Basic Concepts of Selectors

Let's take the search button from the Wikipedia website as an example.

For the record, for a website like Wikipedia it's fully sufficient to simply copy selectors, as described here: Copy Selectors. Building custom selectors is only needed if you create TaskBots for "tricky" websites such as social media. We are just using Wikipedia as an example to explain the basic concepts and the way of building your own CSS selectors.

Open your console by right-clicking on the search icon as shown below and then click on Inspect.

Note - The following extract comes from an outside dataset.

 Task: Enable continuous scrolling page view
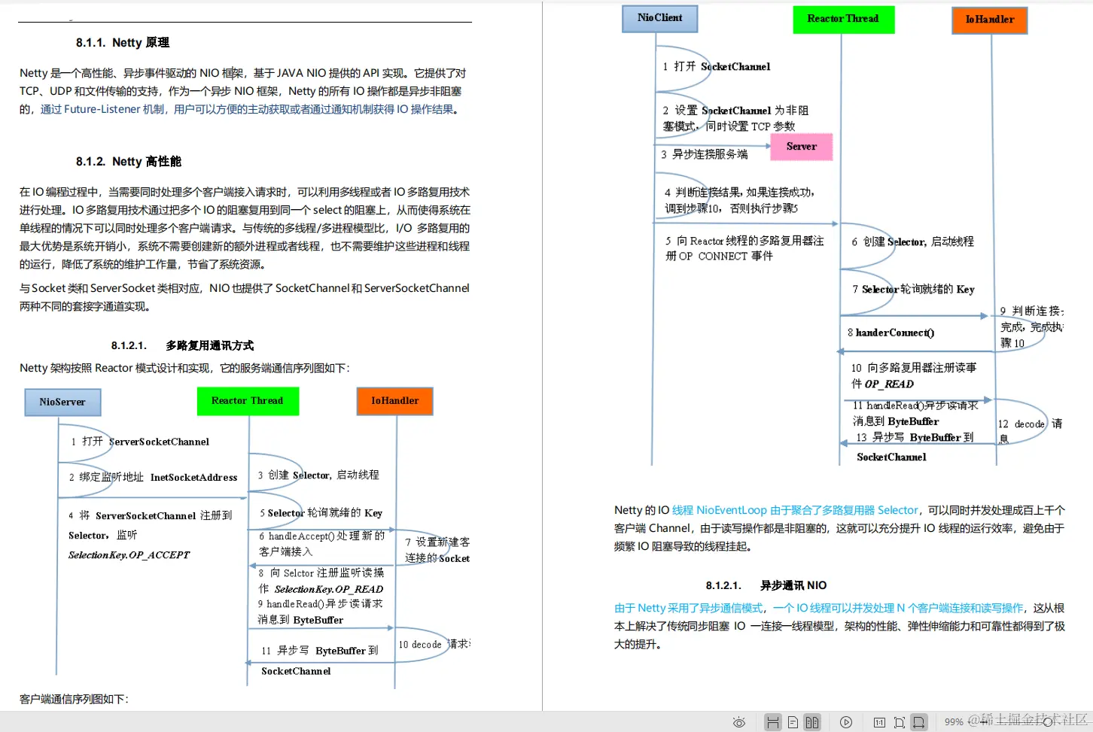[x=773, y=721]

Now let's zoom in on the highlighted element on the right:


Every CSS selector has a tag. Examples can be div, a, main, li, etc. It's the first word that is marked purple (see picture above).

For Wikipedia's search button, the tag is button.


Most CSS selectors have several attributes such as class, id, aria-label, etc. One selector can have one, many or no attributes. Attributes are marked brown (see picture above).

For Wikipedia's search button, the attributes are class and type.


Inside the attributes there is a value.

For Wikipedia's search button, the value inside of class is pure-button pure-button-primary-progressive and the value inside of type is submit.

Building a Selector

To build a selector, you need to adhere to this structure:


Note that there is no space between tag and attribute in square brackets. Note that the value is wrapped in quotes.

Or, if your element has several attributes, then the structure can be:


So for Wikipedia's search button in the above example, the selector would look like this:

button[class='pure-button pure-button-primary-progressive'][type='submit']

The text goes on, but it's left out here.